**TASK REQUIREMENTS**
What you return should be only the lines in the entries below between the one holding "This screenshot has height=597, width=862." and the one holding "Task: Open the", ends included, with every picture left out.

**RECORDS PROVIDED**

※ ※ ※

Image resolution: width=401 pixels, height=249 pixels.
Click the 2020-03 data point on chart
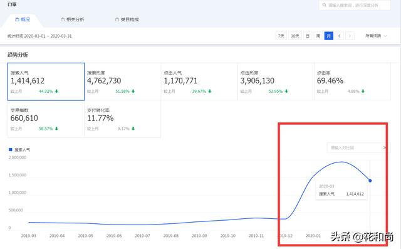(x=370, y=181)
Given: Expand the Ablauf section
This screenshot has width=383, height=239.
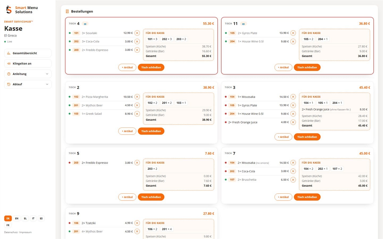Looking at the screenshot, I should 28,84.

※ ※ ※

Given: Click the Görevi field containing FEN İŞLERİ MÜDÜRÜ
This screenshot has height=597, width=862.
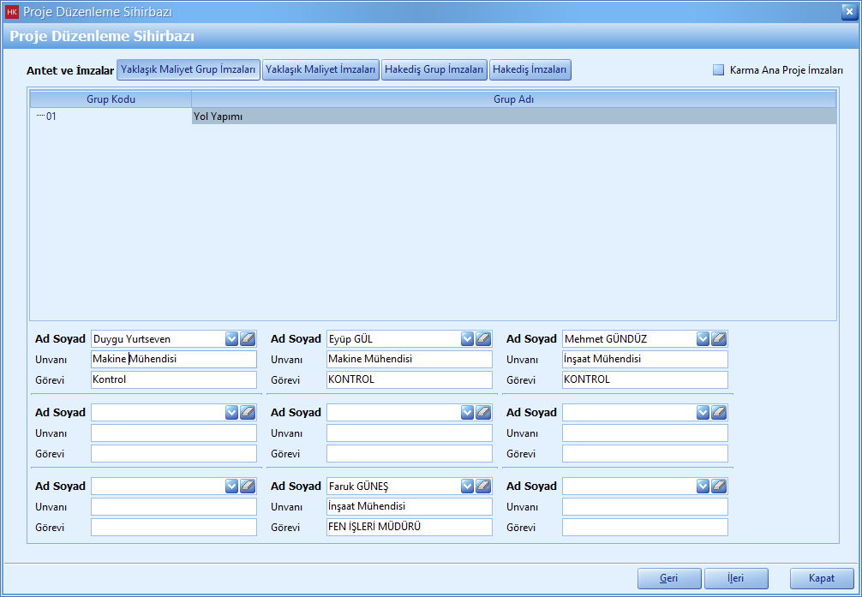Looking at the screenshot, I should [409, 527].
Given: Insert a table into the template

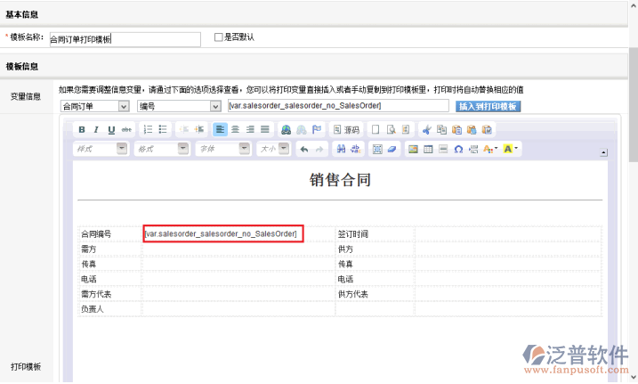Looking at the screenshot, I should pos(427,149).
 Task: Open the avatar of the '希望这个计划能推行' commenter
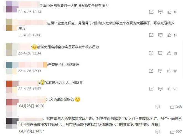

※ ※ ※

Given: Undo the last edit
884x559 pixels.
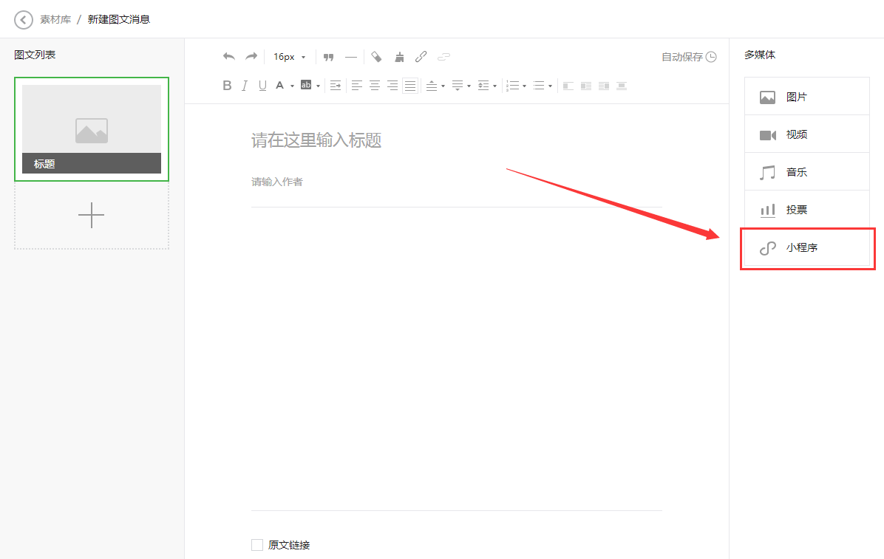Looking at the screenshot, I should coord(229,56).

※ ※ ※

**SOLUTION TO THE EXERCISE**
This screenshot has height=597, width=862.
Looking at the screenshot, I should [409, 527].
Given: Insert a table into the template

Looking at the screenshot, I should pos(427,149).
 Task: Open the avatar of the '希望这个计划能推行' commenter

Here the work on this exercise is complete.